Spicy biangbiang noodles (Yóupō làzi biángbiángmiàn) from All Under Heaven: Recipes from the 35 Cuisines of China (page 354) by Carolyn Phillips

Where’s the full recipe - why can I only see the ingredients?

Always check the publication for a full list of ingredients. An Eat Your Books index lists the main ingredients and does not include 'store-cupboard ingredients' (salt, pepper, oil, flour, etc.) - unless called for in significant quantity.

Notes about this recipe

  • krista_jo on February 11, 2019

    I haven't made the sauce, but I did make the hand-pulled noodle recipe to use with Zhajiang noodles (p. 43) as the author suggested. The noodles were amazing! The knead/rest/knead/rest/knead/rest (etc.) cycle made them wonderfully chewy.
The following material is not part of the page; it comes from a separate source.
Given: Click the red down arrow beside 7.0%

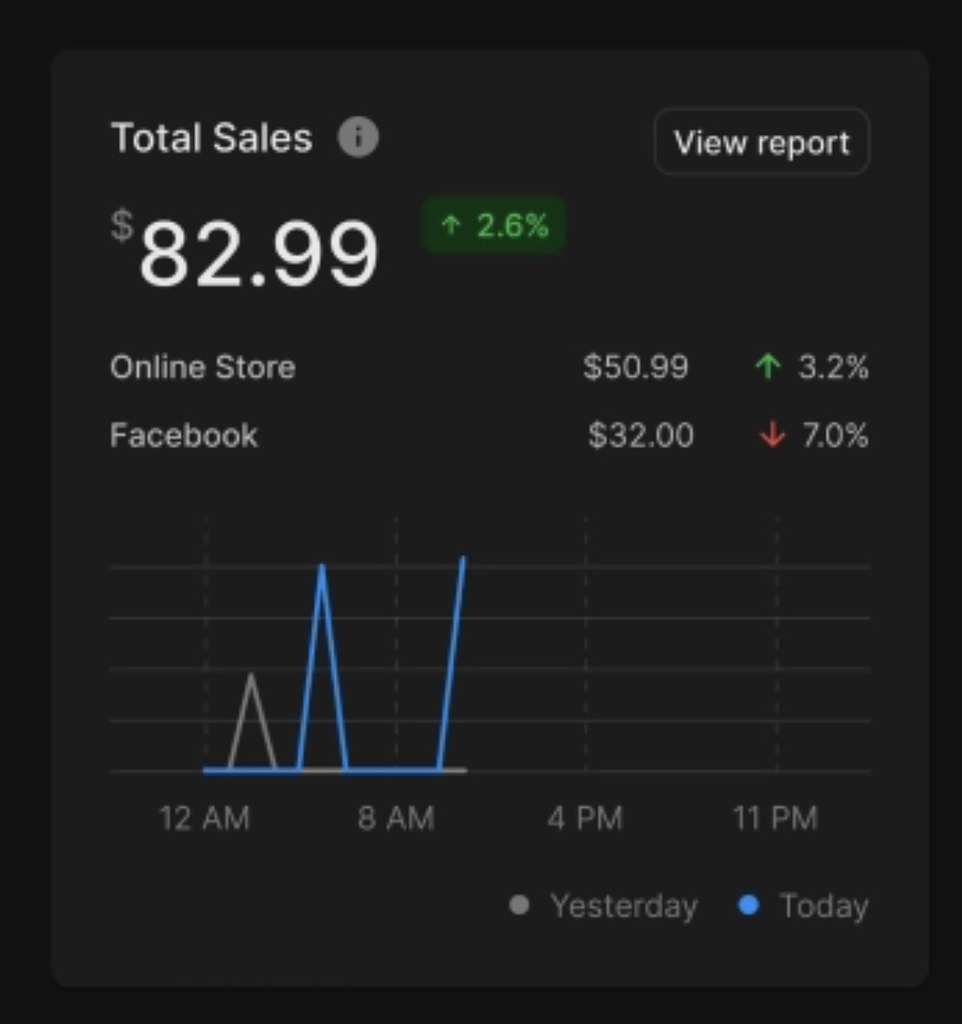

The dough was easy to roll out and didn't stick. The process of hand-pulling and splitting each piece of dough was difficult to begin with, and I worried that I had wasted my time, but about 1/4 through shaping the noodles I got the hang of it and the noodles became less rustic! (For me, the process was somewhat different than in the book. 1: make the 'dent' using a chopstick on its side; 2: stretch a bit, by putting fingers together and pulling a small amount and repeating that process along the length of the noodle; 3: grasp both ends and stretch some more, very gently, while gently whacking the middle of the noodle on the counter; 4: split noodle apart and lay on tea towel. I was not able to stretch them to 3 ft long as a first step.)